REQUIREMENT
Could you say how many lines in the entries contain the string "logo"? Give only that number.

PROVIDED MATERIAL
════════════════════

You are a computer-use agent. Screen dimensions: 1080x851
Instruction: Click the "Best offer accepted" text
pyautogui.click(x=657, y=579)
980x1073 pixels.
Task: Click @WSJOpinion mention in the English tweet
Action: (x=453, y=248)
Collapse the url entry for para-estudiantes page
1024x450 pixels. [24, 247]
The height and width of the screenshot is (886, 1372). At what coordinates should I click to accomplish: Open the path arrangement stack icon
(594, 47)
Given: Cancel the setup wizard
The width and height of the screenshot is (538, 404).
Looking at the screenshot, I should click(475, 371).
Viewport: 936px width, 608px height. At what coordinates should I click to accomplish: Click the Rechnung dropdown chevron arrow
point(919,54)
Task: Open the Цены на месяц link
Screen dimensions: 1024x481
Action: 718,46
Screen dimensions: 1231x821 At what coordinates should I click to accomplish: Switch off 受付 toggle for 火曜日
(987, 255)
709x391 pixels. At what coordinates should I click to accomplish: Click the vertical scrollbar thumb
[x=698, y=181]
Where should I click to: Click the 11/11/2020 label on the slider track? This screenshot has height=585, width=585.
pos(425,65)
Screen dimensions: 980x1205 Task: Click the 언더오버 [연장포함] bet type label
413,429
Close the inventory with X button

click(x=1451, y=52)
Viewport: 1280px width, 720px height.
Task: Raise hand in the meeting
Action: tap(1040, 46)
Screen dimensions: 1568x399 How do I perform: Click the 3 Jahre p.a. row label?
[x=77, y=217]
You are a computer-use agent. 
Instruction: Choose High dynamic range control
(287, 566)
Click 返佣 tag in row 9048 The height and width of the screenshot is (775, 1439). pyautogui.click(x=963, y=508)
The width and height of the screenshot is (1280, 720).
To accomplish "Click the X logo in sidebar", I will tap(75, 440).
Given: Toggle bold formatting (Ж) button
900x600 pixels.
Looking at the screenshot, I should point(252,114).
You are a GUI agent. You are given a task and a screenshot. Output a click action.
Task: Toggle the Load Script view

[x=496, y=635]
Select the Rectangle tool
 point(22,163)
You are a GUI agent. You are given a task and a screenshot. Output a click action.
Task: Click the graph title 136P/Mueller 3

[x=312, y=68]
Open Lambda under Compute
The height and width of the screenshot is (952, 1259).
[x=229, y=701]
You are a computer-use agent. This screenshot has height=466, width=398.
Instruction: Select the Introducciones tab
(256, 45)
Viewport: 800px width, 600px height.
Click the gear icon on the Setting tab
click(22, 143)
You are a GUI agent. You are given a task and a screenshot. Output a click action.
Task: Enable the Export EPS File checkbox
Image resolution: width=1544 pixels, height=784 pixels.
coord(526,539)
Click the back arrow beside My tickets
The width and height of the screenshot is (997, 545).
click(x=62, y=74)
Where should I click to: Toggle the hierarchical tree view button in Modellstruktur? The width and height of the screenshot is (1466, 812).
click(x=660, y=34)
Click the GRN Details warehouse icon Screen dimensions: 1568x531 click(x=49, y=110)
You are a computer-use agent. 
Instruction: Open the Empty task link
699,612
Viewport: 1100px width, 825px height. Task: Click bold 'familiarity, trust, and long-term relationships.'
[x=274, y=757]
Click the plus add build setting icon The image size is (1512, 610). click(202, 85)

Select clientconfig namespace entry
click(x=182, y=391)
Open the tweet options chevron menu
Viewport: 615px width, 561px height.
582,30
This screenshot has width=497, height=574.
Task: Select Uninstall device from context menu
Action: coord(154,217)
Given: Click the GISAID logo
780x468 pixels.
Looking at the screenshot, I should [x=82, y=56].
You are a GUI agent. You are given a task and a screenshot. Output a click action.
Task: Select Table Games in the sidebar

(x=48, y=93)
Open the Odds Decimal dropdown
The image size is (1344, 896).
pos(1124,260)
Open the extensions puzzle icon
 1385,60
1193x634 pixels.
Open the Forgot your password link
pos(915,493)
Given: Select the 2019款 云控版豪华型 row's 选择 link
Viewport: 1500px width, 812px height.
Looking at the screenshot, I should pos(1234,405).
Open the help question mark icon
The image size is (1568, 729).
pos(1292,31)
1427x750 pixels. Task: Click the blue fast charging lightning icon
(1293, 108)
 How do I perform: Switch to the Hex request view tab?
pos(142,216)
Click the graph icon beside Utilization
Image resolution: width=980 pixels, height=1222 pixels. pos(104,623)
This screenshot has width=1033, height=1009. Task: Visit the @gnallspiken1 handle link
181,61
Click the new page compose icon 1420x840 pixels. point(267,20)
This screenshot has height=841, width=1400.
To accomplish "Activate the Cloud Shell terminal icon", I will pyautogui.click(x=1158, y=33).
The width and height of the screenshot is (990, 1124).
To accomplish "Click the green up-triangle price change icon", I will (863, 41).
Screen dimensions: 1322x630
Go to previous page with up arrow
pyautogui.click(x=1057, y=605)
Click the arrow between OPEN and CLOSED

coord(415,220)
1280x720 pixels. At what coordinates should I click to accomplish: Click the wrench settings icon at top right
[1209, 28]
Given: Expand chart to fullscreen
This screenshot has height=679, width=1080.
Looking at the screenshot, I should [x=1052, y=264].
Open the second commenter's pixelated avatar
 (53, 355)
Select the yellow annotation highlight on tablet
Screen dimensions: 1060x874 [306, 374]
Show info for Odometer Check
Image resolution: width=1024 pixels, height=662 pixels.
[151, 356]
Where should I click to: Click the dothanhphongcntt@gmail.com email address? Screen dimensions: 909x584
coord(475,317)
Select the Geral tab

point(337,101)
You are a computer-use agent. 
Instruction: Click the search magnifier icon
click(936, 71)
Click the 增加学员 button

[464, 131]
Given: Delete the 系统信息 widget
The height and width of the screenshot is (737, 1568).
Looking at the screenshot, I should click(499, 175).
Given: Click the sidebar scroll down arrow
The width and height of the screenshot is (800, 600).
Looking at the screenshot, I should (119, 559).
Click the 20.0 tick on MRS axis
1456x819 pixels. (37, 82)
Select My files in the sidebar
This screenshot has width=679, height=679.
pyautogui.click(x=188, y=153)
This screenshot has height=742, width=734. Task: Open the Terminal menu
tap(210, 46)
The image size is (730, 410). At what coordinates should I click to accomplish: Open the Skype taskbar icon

════════════════════

SOLUTION
2